Abstract:
The soil is the most important component in sustainable land management that varies
spatially due to the combined effect of biological, physical, and chemical processes
that occur over time. Although there has been extensive research on some of the soil
characteristics and their effects on different crop yields, the interactive effect of various
management practices and soil properties on carbon as well as the main factor or
factors controlling soil C under short-term continuous tomato production are not yet
fully understood. The objectives of the study were (i) to determine the spatial variation
of soil carbon (C) and other selected soil properties within the tomato production field
and (ii) to investigate the inter-relationship between soil C and the selected soil
properties within the tomato production field at Mooketsi ZZ2 Farm. To achieve these
objectives, a detailed soil survey was conducted, whereby a systematic soil sampling
strategy was carried out where one sample was collected every 40 m using an auger
at depth of 0-15 cm on a 23-hectare farm. The total number of samples collected were
132. A handheld Global Positioning System (GPS) was used to record the
geographical coordinates, the latitude, and the longitude of where each sample was
taken, this was used to create spatial variability maps. A handheld cone penetrometer
was used to determine the penetrative resistance of the soil before soil samples were
collected. The collected soil samples were analysed for physical and chemical soil
properties such as particle size distribution, aggregate stability, soil organic carbon
(SOC), soil pH, electrical conductivity (EC), and soil extractable phosphorus. The soil
colour was also determined for the collected soil samples. The coefficient of variation
(CV) showed that high variation exists in SOC with a CV of 38.72%, clay content with
CV of 43.48%, silt content with CV of 50.70% and EC with CV of 59.60%.
Semivariograms which are important for spatial analysis showed variation of soil
properties within Mooketsi ZZ2 farm. Spatial dependency, which is the nugget/sill ratio,
showed that extractable P had a weak spatial dependence with 1.00 nugget/sill ratio.

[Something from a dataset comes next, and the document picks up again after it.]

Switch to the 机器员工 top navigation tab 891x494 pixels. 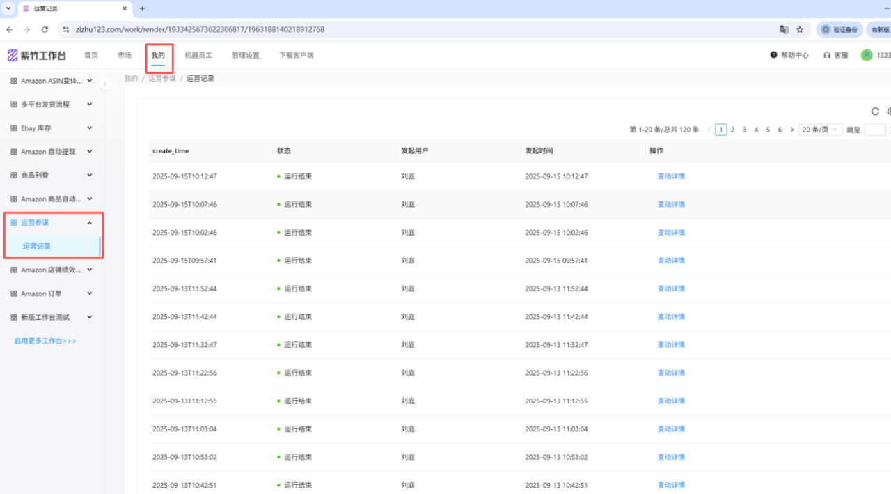coord(198,55)
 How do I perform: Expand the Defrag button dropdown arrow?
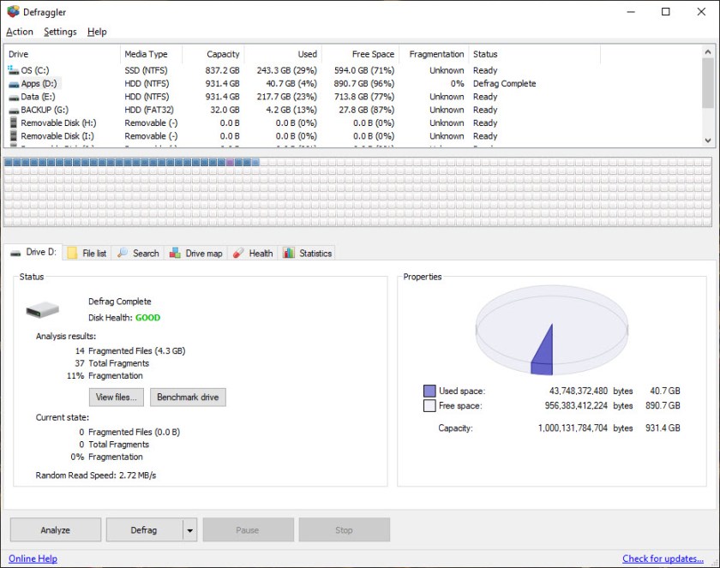[189, 530]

Soil pH (KCl), EC, MWD, clay, silt and sand had moderate spatial dependence with
the following nugget/sill ratios: 0.60; 0.44; 0.38; 0.48; 0.41 and 0.41 respectively. The
SOC and PR both had 0 nugget/sill ratio which is a strong spatial dependence. The
correlation results showed that SOC had weak correlation with the silt, sand and clay
content having correlation coefficients of 0.30, -0.27 and 0.2, respectively. This means
that texture does not influence the spatial variation of SOC across the tomato field. Mean weight diameter (MWD) was positively correlated with sand (r= 0.50) and
negatively correlated with silt content (r = -0.46) and clay content (r= -0.51) showing
that there was weak aggregation in the Glenrosa soil. The electrical conductivity had
relatively weaker positive correlation with both clay content (r= 0.33) and silt content
(r= 0.29) and it was negatively correlated with sand content (r= -0.32). The positive
relationship between clay content and silt content with EC might be because; finer
particles have more negatively charged sites that can hold onto the cations. The
negative relationship between EC and sand content might be because; sandy soils
tend to have low organic matter levels, which is important in binding soil particles. The
low correlations between soil properties might be because, the Glenrosa soil has low
clay content which means less surface area to hold cations and soil particles is
available. This leads to poor soil structure and poor nutrient holding capacity of the
soil. Overall, the results revealed that there was wide spatial variation within the soil
properties of the study area. The RMSE values showed that kriging is reliable to
characterize pH, MWD, SOC, P, PR, clay, silt, and sand with moderate to good
accuracy, but it is less reliable when it comes to EC. From the inter-relationship results,
it can be concluded that there is no soil property that has strong influence on SOC for
the case considered. This indicates that none of these properties could serve as a
proxy for predicting soil C or as parameters that can assist in soil C management
options. The observed spatial variation could have an implication in the optimization
of tomato yield in the study area. This bids for the adoption of site-specific soil nutrient
management in the area in order to optimize tomato production because over and
under fertilisation would be costly for the farm.